Le lundi 8 mars, j'attendais donc dès la première heure mon passage en salle d'opération. Entre temps la situation du Covid avait encore empiré. Le matin même ils avaient annoncé le retour du plan blanc et les annulations massives des opérations programmées. Ces déclarations avaient manifestement perturbé fortement l'activité de la journée. A 20h j'attendais toujours. Le chirurgien passait régulièrement me donner des nouvelles. Il attendait également de pouvoir m'opérer pour pouvoir rentrer chez lui... J'étais la prochaine sur la liste mais il semblait y avoir des complications avec le patient opéré avant moi. A 23h, on descendait enfin. Soulagée de mettre fin à cette longue attente.
Sans surprise l'opération aura été de courte durée et je remontais en chambre quelques heures plus tard.
Le lendemain, la fièvre était enfin tombée. J'allais pouvoir récupérer ...et entrevoir une perspective de retour à la maison!
Quelques jours plus tard, je retrouvais enfin ma petite Charlotte !! Elle avait été préparée à mon retour. De nature volubile, on lui avait expliqué les précautions à prendre avec moi. Elle appréhendait un peu mais après un petit temps de réserve, elle finit par me "douliner" comme elle aime à dire.
Une longue séance de câlins qui a ensuite laissé place à la curiosité. Depuis plusieurs mois, les enfants voulaient savoir quand j'allais retrouver mon sein. Charlotte me demandait souvent s'il allait repousser !! Malgré les explications, elle avait maintenant besoin de se confronter à la réalité pour comprendre ce qu'il en était vraiment. Dès qu'elle était sur mes genoux, elle passait donc le plus clair de son temps à me déshabiller pour aller voir mes pansements sous mon tee-shirt. Elle prenait grand soin de les compter et reprenait l'opération quelques instants plus tard. Là encore, je la laissais faire, préférant répondre à sa curiosité.
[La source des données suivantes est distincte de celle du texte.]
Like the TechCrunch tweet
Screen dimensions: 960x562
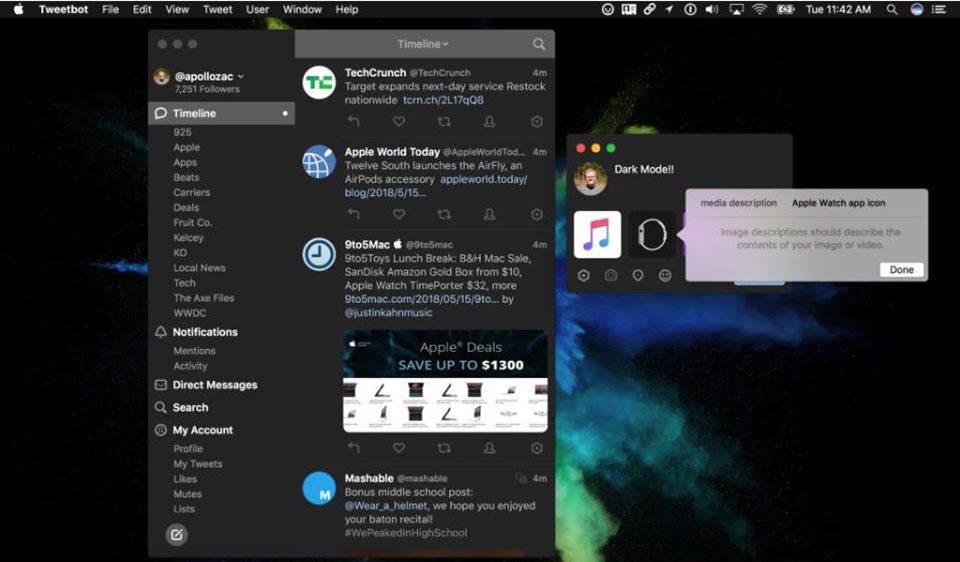click(x=398, y=122)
Bernard, qui avait ramené les enfants de vacances, était finalement resté ces quinze jours supplémentaires d'hospitalisation auprès de Vincent. A mon retour, il repartait quelques jours à St Malo, pour revenir peu de temps plus tard pour m'aider tandis que Vincent partait travailler ! Un chassé-croisé indispensable compte tenu de mon état.
On était maintenant le 20 mars 2021, un confinement "partiel par département" était de nouveau décrété. Nous étions bien évidemment parmi les premiers départements concernés. Ni une ni deux, nous avons très rapidement repris le chemin du perche avec un ultime changement d'école qui durera cette fois jusqu'à la fin de l'année !
Bernard nous accompagnera dans cette épopée et nous conduira avec les enfants dans le Perche, le temps que Vincent nous rejoigne.